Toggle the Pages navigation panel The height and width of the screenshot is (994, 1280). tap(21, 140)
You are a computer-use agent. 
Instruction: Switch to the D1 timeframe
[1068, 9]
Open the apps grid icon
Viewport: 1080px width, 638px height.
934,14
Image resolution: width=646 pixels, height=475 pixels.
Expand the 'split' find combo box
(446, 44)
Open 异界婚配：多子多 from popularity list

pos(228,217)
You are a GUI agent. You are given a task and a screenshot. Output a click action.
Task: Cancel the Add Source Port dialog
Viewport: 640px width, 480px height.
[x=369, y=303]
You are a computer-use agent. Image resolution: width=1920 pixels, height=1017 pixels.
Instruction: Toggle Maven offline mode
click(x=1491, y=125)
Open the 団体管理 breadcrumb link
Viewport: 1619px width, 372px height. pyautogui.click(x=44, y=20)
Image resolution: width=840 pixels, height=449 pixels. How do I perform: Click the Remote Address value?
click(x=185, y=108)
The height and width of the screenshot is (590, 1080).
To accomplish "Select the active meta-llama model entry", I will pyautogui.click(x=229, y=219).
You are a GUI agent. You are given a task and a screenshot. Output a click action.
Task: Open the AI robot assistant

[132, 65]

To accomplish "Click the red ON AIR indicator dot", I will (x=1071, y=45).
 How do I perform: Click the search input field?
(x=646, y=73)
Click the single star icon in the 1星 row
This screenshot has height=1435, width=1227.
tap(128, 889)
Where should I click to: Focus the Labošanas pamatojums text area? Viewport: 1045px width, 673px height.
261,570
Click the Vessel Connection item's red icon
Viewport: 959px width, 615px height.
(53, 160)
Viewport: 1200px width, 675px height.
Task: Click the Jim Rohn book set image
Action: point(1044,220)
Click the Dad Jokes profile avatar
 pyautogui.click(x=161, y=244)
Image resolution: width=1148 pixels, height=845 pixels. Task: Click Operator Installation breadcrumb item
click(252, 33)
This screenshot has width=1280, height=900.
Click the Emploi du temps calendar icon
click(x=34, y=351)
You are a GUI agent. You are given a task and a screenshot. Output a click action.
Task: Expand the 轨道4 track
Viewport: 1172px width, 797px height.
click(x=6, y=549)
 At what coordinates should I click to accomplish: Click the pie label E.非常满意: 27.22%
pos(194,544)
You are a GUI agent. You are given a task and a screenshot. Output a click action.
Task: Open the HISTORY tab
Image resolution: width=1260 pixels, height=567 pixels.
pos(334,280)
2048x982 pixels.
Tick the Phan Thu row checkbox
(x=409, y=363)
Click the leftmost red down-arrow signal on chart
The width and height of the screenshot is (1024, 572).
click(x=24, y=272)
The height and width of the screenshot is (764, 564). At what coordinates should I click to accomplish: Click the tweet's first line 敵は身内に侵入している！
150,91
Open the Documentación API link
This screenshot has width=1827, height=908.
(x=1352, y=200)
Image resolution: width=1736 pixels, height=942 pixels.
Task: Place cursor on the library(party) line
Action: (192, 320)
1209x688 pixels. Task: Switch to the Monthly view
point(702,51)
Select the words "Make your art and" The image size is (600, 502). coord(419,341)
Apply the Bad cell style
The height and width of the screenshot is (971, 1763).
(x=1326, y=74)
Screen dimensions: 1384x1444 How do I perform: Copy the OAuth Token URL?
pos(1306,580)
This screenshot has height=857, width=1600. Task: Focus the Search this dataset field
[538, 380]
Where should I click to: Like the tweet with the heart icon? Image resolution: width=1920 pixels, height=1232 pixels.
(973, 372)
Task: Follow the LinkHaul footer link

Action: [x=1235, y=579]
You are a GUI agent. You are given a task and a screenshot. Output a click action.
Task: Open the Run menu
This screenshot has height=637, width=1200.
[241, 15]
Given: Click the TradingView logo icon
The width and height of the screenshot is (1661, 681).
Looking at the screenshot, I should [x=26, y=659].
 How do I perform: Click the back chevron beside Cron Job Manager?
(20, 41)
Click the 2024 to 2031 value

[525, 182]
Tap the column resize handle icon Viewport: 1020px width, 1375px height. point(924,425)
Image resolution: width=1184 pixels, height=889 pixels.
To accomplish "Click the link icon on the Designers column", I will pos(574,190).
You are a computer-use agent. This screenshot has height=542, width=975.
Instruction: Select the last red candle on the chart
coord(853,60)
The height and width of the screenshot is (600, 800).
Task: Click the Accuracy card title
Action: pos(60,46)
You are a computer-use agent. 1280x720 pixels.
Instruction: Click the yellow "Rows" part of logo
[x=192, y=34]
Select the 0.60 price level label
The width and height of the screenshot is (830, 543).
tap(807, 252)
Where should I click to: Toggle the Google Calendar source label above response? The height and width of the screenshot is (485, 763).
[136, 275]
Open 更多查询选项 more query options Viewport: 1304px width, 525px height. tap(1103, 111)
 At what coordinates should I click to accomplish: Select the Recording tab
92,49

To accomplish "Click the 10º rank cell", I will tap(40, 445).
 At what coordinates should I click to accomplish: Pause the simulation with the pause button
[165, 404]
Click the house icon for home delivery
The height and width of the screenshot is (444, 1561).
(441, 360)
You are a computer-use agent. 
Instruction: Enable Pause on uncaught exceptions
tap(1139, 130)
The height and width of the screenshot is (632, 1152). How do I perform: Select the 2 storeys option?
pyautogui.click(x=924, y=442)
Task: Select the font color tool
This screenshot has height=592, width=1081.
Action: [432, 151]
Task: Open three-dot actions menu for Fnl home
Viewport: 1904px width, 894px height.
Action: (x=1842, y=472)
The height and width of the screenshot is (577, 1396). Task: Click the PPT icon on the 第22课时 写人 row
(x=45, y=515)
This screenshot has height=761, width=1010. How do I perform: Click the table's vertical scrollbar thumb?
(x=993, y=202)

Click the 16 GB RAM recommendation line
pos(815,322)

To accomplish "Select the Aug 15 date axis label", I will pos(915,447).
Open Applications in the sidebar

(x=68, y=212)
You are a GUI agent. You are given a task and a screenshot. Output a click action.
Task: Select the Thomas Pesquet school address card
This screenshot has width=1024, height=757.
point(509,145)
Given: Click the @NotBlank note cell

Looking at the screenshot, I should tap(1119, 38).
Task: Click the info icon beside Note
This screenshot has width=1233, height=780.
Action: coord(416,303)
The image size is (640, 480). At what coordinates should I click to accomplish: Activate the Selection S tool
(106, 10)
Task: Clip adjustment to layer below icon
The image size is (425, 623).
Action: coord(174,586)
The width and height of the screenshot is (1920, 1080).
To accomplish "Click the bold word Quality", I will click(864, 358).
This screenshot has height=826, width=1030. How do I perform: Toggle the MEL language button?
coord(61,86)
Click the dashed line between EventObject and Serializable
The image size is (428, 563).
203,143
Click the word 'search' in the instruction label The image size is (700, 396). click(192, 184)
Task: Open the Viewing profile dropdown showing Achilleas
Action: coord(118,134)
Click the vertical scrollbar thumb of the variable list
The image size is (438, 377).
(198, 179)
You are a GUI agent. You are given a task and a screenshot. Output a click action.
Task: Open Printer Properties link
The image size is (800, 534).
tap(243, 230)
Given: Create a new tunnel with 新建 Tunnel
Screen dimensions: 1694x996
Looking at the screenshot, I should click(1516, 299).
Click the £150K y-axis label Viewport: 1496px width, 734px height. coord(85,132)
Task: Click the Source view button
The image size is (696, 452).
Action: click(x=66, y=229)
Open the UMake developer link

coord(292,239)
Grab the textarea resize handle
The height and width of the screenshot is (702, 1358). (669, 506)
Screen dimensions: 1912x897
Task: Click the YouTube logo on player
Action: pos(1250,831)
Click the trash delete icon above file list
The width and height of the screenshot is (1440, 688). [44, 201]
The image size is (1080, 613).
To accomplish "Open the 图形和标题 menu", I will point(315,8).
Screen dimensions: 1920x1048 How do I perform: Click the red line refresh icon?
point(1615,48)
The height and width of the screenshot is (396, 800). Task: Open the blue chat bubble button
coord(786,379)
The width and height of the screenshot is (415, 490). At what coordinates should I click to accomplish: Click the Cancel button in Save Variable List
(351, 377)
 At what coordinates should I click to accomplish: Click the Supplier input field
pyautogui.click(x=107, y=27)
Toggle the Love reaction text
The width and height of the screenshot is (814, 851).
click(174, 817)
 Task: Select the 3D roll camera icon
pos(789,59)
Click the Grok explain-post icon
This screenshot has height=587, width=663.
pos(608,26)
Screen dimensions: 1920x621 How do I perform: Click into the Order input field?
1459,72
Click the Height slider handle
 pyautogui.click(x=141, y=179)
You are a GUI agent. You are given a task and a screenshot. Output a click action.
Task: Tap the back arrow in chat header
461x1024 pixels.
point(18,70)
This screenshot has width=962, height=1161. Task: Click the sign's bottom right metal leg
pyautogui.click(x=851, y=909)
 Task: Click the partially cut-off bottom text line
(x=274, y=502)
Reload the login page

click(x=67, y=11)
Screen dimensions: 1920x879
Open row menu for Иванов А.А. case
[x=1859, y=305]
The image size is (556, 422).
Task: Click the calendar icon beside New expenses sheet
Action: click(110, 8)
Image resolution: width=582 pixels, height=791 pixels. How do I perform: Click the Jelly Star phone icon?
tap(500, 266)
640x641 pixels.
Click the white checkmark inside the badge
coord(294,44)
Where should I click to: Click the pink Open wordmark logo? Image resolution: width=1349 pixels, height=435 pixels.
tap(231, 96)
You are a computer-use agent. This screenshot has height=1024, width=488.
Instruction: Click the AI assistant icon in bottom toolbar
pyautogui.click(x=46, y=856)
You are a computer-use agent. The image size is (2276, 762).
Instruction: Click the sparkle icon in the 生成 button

DIRECTIONS> Go through the entries and copy each line holding the string "home".

RESULT OF THE TASK>
Click the house icon for home delivery
Task: Open three-dot actions menu for Fnl home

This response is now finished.